Bundy recalled driving past a public-housing project in North Las Vegas,
“and in front of that government house the door was usually open and
the older people and the kids — and there is always at least a half a
dozen people sitting on the porch — they didn’t have nothing to do. They
didn’t have nothing for their kids to do. They didn’t have nothing for
their young girls to do.

“And because they were basically on government subsidy, so now what do they
do?” he asked. “They abort their young children, they put their young
men in jail, because they never learned how to pick cotton. And I’ve
often wondered, are they better off as slaves, picking cotton and having
a family life and doing things, or are they better off under government
subsidy? They didn’t get no more freedom. They got less freedom.”

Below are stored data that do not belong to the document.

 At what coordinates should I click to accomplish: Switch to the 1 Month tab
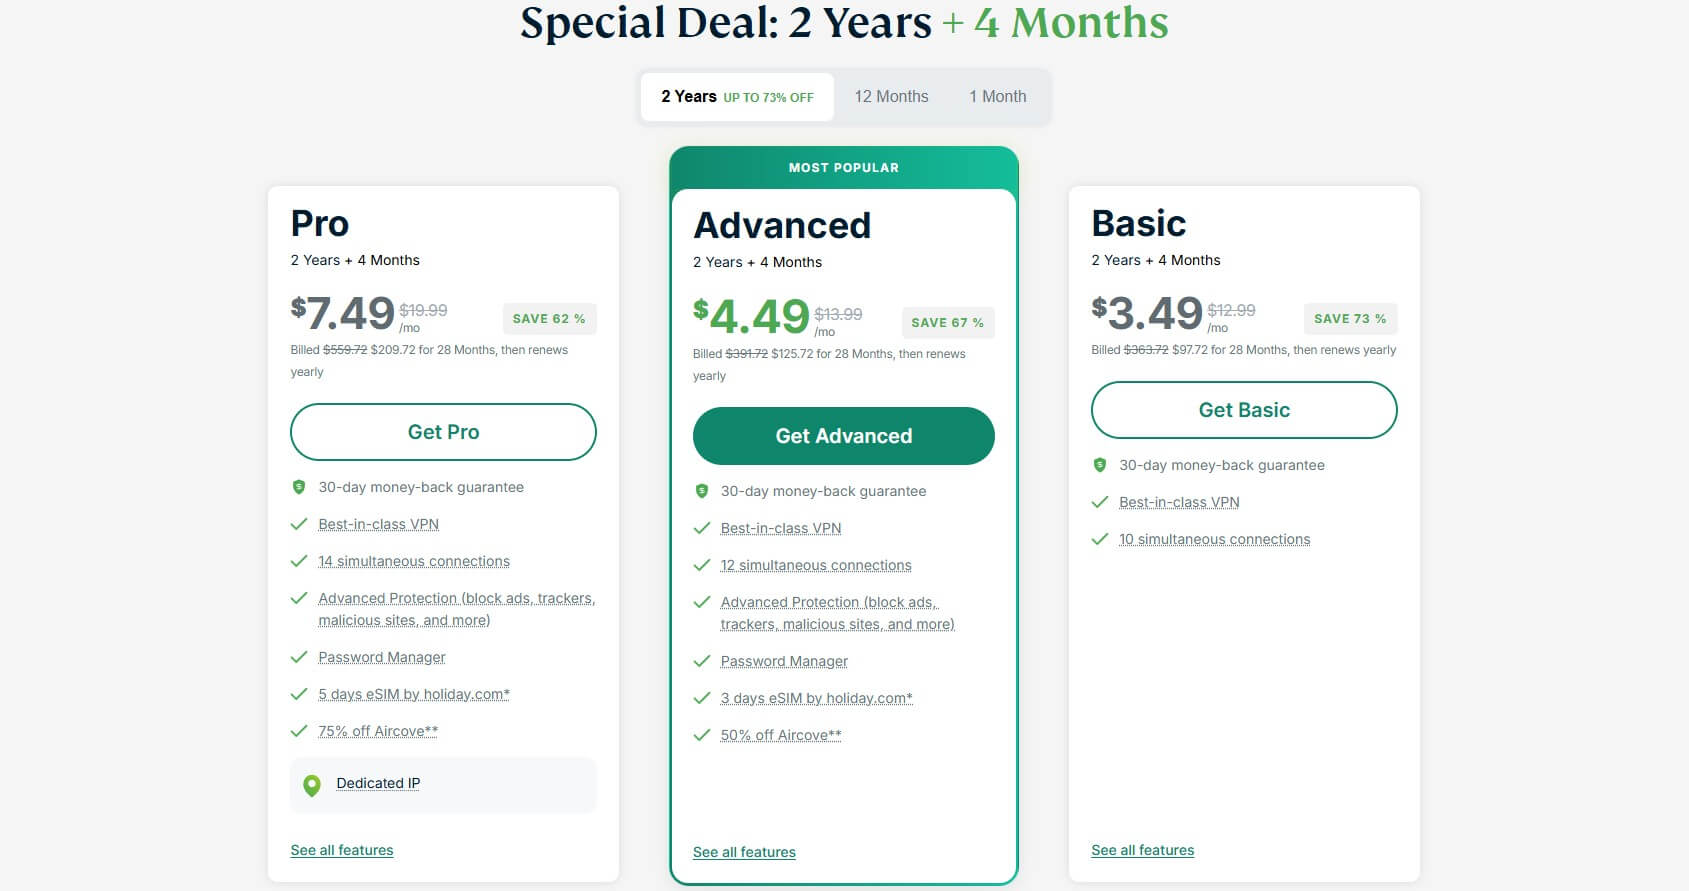(x=997, y=96)
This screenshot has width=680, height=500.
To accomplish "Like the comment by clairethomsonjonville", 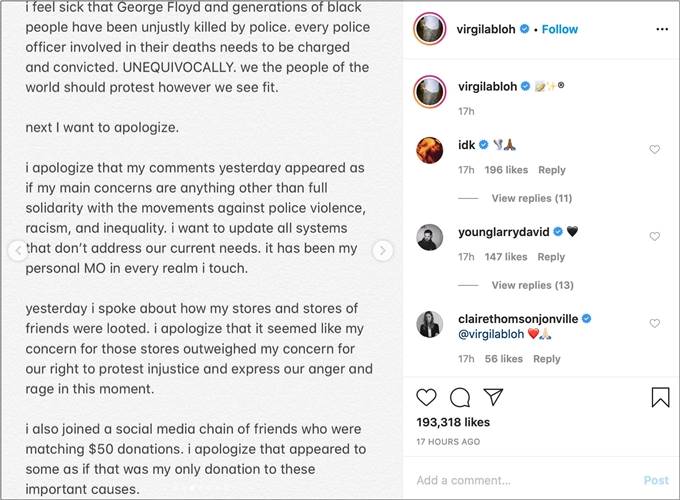I will [655, 324].
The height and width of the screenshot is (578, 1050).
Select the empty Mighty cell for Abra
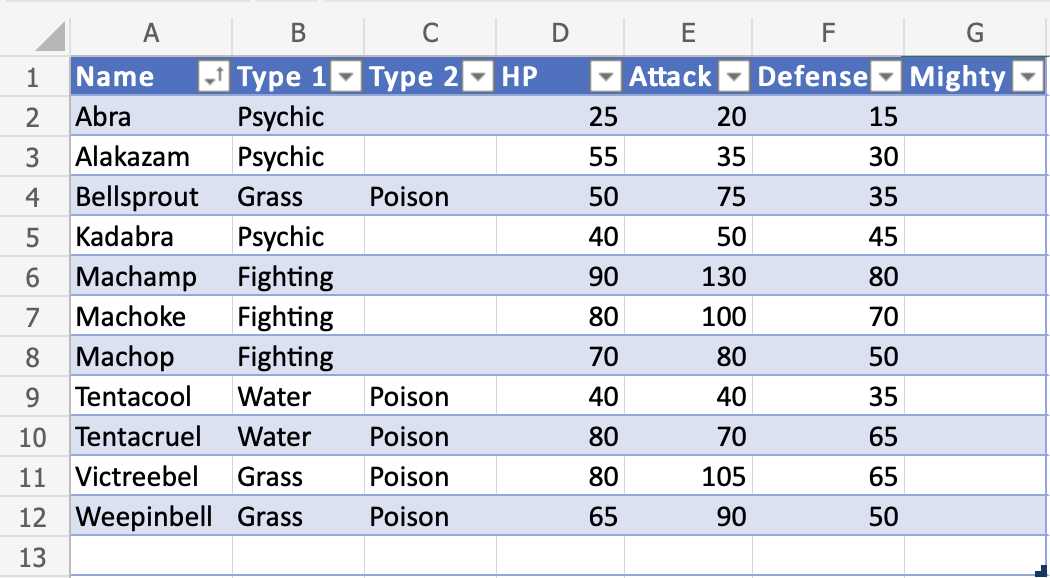[x=975, y=117]
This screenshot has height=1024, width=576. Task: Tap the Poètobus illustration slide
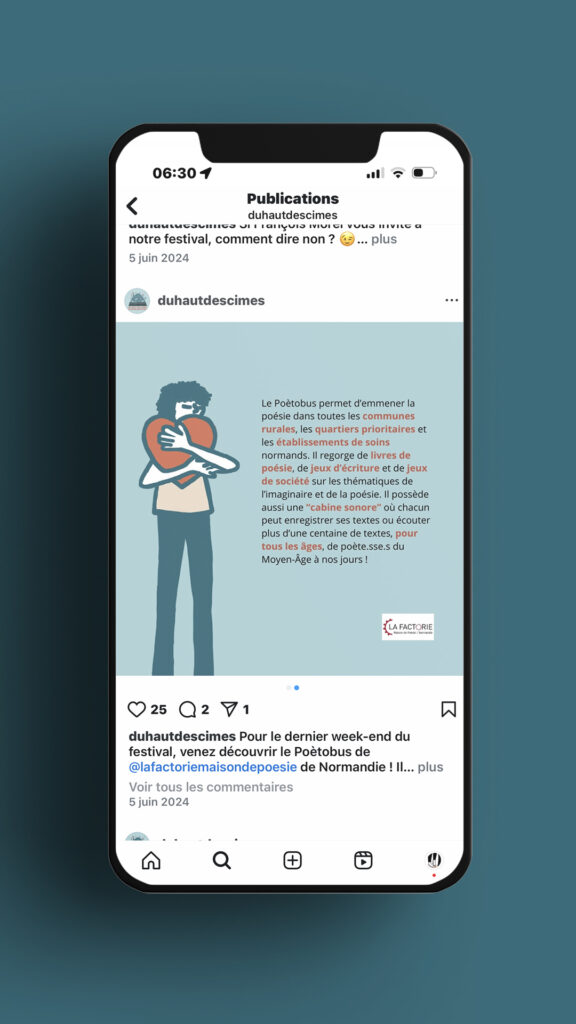289,499
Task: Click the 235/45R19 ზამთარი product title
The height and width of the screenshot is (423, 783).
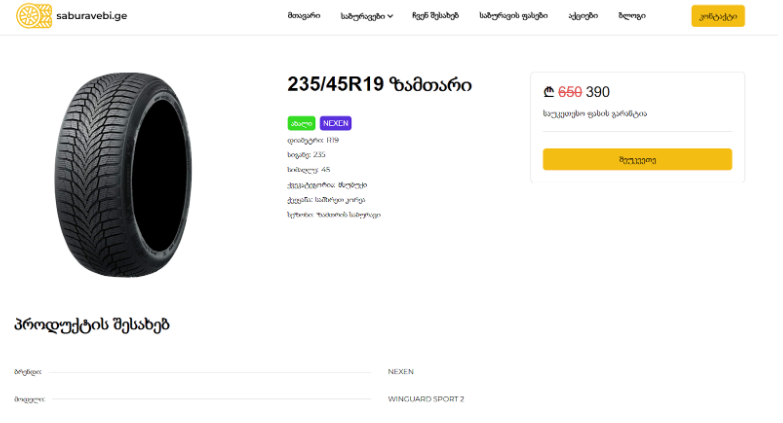Action: (379, 85)

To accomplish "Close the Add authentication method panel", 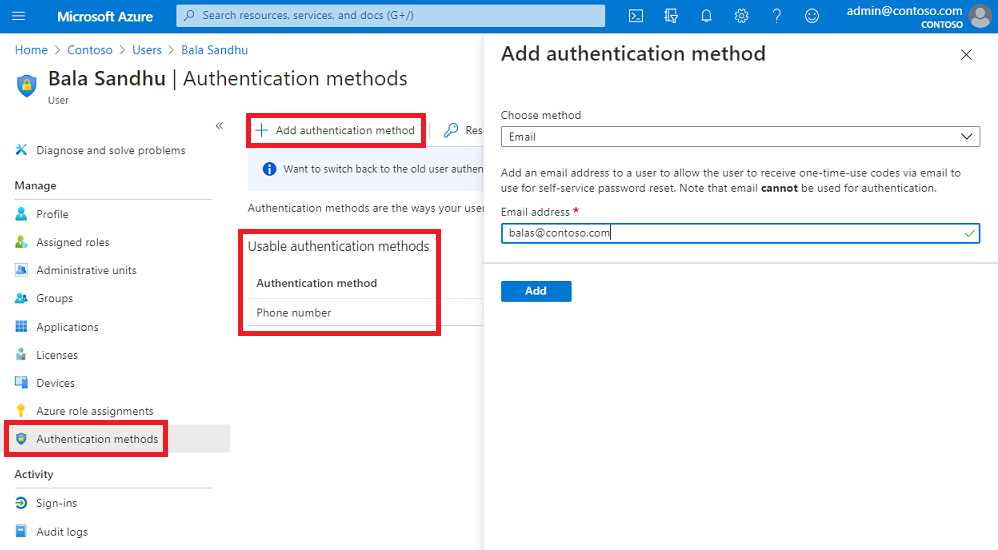I will [966, 55].
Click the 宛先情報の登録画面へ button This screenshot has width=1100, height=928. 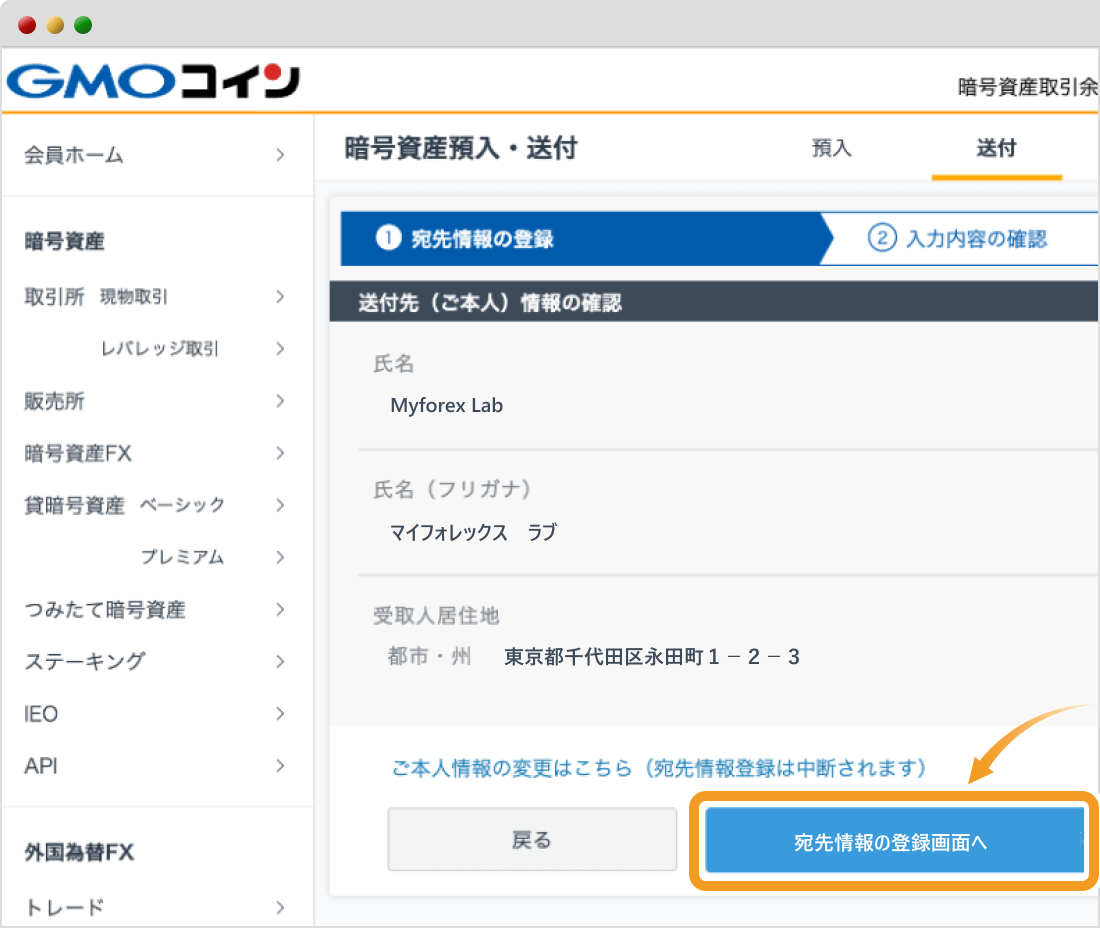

From the linked Economist article:

“The occupations in which people are least happy are manual and service jobs requiring little skill. Job satisfaction tends to increase with the prestige of the occupation.”

Manual jobs are significantly more dangerous than desk jobs, and nowadays pay less. Service jobs actually do require skills, thankyouverymuch, and an elephant’s hide due to the atrocious way customers will treat you. And again, they pay less than a white collar job in an office.

Meanwhile, more prestige generally means better pay, safer and nicer working conditions, and more freedom to make choices while working instead of toeing a line.

So let’s look at an example where this falls apart: college and university teaching in the U.S.

Being a professor used to be more prestigious than being in business (yes, I know I’m dating myself). If you were smart and hard-working, you went on to college and grad or professional school…if you were a “C” student, you went to work in a business somewhere and hoped to work your way up. Professors had guaranteed careers via tenure, which used to be a realizable goal for most PhDs. Sure, maybe the pay wasn’t as great as non-academic careers requiring higher level degrees – doctors and lawyers – but the work was still respected and prestigious. It meant something, to be a professor.

Now, most “professors” are adjuncts. Basically, temp workers. Their hourly earnings, based on actual time spent, comes out to less than minimum wage. No benefits, no guarantee of employment past a 10- or 16-week contract (based on term length). Almost no chance at a tenure-track position, to say nothing of tenure itself. They’re miserable, which they have every right to be.

Job satisfaction isn’t really tied to skill level at all: it’s tied to salary, working conditions, and opportunities for a long term career in which one can use and hone those skills.